Length of therapy during a phase 3 study of eravacycline and meropenem for complicated intra-abdominal infection
Author(s):
Kenneth Lawrence; Erin Mathias; Ekaterina Efimova; Melanie Olesky; Patrick Horn; Philip Barie
Background:
The recent Study to Optimize Peritoneal Infection Therapy (STOP-IT) trial demonstrated that, for patients with complicated intra-abdominal infection (cIAI) after adequate surgical or interventional radiologic source control, short-duration antibiotic therapy (~ 4 d) was associated with similar outcomes compared to longer-duration therapy (~ 8 d). This study was performed to assess prescribing of antibiotic therapy for cIAI subsequent to STOP-IT with respect to duration, and to determine patient- or disease-related characteristics related to shorter treatment courses, regardless of patient severity of illness
Hypothesis:
Compared with enrollees into the Investigating Gram-Negative Infections Treated with Eravacycline (IGNITE)1 study (JAMA Surg 2017;152:224), patients enrolled into IGNITE4 have similar clinical outcomes while receiving shorter courses of antibiotics after adequate source control, regardless of risk factors for complications.
Methods:
Post-hoc analysis of IGNITE4, a randomized, double-blind, non-inferiority phase 3 trial, made to describe patient demographics and outcomes by duration of therapy (DoRx). Patients with documented cIAI were randomized (1:1) to either eravacycline 1 mg/kg IV q12h or meropenem 1g IV q8h. DoRx was up to 14 d at the clinician’s discretion.

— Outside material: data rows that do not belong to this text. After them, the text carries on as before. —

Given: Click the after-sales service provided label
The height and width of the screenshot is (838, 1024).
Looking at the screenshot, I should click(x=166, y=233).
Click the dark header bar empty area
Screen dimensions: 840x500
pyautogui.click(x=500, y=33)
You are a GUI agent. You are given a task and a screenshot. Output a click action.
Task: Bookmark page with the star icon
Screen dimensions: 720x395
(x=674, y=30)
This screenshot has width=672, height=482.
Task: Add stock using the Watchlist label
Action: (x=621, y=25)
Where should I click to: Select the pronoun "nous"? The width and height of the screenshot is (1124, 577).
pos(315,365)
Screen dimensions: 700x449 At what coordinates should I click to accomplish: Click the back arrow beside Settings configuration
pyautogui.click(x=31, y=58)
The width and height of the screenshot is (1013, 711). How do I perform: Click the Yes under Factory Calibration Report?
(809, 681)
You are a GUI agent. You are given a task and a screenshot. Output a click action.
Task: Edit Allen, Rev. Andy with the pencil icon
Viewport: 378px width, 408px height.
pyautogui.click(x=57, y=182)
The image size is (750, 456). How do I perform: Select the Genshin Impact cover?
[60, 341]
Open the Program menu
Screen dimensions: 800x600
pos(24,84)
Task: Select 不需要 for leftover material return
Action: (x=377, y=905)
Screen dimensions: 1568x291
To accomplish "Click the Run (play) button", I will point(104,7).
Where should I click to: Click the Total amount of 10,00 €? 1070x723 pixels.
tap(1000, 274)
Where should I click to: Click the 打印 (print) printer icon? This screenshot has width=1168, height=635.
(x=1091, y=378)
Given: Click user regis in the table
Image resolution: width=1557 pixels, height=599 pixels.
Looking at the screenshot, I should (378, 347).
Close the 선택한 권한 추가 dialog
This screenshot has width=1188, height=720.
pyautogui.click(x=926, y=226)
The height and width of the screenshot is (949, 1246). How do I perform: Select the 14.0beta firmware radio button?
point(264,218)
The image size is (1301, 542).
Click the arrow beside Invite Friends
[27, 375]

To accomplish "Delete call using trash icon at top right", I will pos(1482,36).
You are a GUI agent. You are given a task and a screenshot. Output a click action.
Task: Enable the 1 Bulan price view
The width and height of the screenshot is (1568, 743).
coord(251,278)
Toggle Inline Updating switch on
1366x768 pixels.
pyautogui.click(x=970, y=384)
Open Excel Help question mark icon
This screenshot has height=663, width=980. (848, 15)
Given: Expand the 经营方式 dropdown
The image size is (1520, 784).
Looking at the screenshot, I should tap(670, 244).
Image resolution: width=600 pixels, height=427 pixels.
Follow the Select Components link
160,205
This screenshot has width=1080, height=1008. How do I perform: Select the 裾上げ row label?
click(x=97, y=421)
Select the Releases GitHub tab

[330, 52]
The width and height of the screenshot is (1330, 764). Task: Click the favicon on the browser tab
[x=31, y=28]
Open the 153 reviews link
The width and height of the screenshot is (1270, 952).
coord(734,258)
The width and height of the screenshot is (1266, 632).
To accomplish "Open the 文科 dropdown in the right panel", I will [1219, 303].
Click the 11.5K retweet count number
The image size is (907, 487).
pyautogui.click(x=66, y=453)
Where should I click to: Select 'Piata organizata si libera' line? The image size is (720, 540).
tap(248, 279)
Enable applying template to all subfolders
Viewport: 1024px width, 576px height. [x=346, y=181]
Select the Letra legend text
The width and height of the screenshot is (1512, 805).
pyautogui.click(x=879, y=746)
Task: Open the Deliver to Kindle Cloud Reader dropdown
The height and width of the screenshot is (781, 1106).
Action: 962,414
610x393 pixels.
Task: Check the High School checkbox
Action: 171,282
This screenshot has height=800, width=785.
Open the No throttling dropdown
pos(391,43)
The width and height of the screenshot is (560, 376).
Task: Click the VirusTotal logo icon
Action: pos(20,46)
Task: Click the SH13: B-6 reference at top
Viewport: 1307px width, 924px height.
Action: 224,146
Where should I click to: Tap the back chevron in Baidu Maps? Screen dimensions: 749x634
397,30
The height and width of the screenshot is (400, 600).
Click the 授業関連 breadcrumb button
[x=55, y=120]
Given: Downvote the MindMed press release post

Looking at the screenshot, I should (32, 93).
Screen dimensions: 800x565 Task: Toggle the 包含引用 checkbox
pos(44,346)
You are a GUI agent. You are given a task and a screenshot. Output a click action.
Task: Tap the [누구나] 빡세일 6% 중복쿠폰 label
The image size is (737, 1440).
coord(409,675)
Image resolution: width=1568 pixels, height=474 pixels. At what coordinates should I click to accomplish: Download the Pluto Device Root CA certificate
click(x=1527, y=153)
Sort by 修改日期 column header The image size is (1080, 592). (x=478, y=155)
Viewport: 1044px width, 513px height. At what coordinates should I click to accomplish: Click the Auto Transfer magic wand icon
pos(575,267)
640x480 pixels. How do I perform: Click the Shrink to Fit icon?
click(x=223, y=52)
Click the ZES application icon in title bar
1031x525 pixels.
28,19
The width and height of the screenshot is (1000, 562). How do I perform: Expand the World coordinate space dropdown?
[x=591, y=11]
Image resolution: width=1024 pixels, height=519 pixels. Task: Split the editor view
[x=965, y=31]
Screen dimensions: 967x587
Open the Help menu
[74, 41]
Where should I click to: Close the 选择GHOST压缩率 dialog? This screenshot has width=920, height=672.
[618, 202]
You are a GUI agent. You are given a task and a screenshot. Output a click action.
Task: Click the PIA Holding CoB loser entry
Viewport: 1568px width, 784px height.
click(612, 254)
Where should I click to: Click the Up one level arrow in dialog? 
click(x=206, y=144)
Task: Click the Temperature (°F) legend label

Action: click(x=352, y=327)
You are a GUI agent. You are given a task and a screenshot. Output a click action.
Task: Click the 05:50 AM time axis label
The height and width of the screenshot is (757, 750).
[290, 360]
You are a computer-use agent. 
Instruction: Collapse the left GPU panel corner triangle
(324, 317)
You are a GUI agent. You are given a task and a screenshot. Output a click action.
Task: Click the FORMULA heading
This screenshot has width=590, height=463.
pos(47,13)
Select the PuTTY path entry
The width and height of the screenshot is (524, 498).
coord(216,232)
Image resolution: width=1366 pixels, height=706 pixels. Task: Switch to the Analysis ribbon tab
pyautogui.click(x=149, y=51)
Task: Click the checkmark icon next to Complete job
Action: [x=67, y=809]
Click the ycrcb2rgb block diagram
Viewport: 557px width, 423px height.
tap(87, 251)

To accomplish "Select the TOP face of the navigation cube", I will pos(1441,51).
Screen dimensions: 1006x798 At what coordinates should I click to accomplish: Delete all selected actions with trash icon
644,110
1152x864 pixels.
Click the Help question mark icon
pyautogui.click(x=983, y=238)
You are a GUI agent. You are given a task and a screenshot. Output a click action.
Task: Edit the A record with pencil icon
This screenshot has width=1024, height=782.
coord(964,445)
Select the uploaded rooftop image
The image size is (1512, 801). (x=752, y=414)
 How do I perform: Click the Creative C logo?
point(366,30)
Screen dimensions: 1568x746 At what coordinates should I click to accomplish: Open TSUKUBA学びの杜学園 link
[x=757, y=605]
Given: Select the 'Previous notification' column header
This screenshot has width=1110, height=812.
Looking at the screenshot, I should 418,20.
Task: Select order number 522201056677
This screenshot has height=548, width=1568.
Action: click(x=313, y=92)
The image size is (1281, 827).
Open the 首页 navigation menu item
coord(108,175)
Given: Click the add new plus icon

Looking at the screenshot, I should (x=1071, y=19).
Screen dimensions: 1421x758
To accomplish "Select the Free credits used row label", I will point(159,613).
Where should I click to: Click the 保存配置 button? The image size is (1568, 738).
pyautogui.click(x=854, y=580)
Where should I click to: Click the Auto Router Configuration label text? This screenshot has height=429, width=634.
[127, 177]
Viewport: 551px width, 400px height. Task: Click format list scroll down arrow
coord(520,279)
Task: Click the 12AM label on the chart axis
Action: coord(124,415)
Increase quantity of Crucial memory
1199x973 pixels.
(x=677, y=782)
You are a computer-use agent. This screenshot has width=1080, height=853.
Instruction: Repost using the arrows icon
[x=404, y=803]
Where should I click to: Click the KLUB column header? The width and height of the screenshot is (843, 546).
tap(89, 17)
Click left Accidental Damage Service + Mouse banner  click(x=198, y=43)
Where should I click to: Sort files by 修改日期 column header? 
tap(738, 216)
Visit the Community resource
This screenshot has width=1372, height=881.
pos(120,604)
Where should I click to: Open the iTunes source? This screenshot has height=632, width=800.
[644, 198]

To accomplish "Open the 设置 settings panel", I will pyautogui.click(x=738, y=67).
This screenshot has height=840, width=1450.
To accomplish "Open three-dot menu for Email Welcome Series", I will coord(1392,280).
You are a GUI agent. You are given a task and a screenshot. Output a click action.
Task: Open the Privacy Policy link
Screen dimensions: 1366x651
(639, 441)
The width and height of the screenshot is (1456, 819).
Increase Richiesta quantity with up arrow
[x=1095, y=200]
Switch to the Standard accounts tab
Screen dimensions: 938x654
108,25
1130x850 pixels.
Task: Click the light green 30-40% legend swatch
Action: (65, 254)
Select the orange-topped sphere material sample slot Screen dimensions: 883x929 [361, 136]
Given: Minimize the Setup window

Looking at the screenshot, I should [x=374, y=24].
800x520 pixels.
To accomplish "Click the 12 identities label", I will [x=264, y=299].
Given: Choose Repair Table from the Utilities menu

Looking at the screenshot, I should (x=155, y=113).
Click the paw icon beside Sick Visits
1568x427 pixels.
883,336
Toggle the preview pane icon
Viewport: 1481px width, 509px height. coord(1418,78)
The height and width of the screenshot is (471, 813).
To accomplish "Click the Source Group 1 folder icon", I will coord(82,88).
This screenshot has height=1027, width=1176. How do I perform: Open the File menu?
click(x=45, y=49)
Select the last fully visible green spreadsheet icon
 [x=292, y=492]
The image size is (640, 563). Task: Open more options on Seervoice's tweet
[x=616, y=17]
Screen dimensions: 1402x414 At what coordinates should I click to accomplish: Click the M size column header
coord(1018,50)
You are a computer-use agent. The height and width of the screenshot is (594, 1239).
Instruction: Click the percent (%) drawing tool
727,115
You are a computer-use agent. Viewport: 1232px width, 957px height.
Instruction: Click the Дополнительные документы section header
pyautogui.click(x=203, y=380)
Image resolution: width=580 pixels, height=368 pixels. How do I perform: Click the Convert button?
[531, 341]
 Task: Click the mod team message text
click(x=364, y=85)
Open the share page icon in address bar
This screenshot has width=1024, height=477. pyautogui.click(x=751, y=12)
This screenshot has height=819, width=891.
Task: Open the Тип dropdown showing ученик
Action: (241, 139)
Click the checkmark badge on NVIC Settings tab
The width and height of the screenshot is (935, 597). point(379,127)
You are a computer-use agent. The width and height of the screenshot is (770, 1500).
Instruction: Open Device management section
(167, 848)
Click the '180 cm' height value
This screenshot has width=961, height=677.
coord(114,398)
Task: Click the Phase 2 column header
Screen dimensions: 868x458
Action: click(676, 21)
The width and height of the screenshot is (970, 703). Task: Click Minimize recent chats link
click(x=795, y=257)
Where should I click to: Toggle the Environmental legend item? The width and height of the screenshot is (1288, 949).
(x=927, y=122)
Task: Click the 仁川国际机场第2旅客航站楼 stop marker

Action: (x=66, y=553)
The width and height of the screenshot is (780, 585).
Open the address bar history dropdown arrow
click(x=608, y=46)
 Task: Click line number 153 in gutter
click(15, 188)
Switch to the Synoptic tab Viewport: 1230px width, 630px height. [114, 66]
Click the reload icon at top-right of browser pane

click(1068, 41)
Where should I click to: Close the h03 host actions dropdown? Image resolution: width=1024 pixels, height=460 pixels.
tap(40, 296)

Clinical outcome at the test of cure (TOC) visit, ~ 28 d after randomization, was the primary efficacy endpoint in the microbiological-intent-to-treat (micro-ITT) population. Three groups were categorized based on DoRx: < 5 d, 5.5 to 8 d, and > 8 d, respectively. Statistical analysis assessed the association of several collected patient variables using multi-group Χ2 to compare data among groups (p < 0.05). Ordinal logistic regression was performed using all variables having a univariate association with DoRx.
Results:
Patients who received longer DoRx had higher Acute Physiology and Chronic Health Evaluation (APACHE) II scores (p=0.016), were less likely to have a diagnosis of complicated appendicitis (p<0.001), and were more likely to have an open surgical procedure (p<0.001) compared to those receiving shorter DoRx. Overall average DoRx was 7.4 d, and for the groups were 4.6 d, 7.2 d, and 12.3 d, respectively. Clinical success in the micro-ITT group for the three groups were 88.4%, 94.5%, and 87%, respectively (p=0.06)
Conclusions:
In IGNITE4, patients receiving longer courses of antibiotic treatment were sicker, had a diagnosis other than complicated appendicitis, and were more likely to have an open surgical procedure. Average DoRx values exceeded that in the short-course treatment group in STOP-IT and were similar to those in IGNITE1. Clinical practice may not be evolving, but the clinical trial context may be constraining.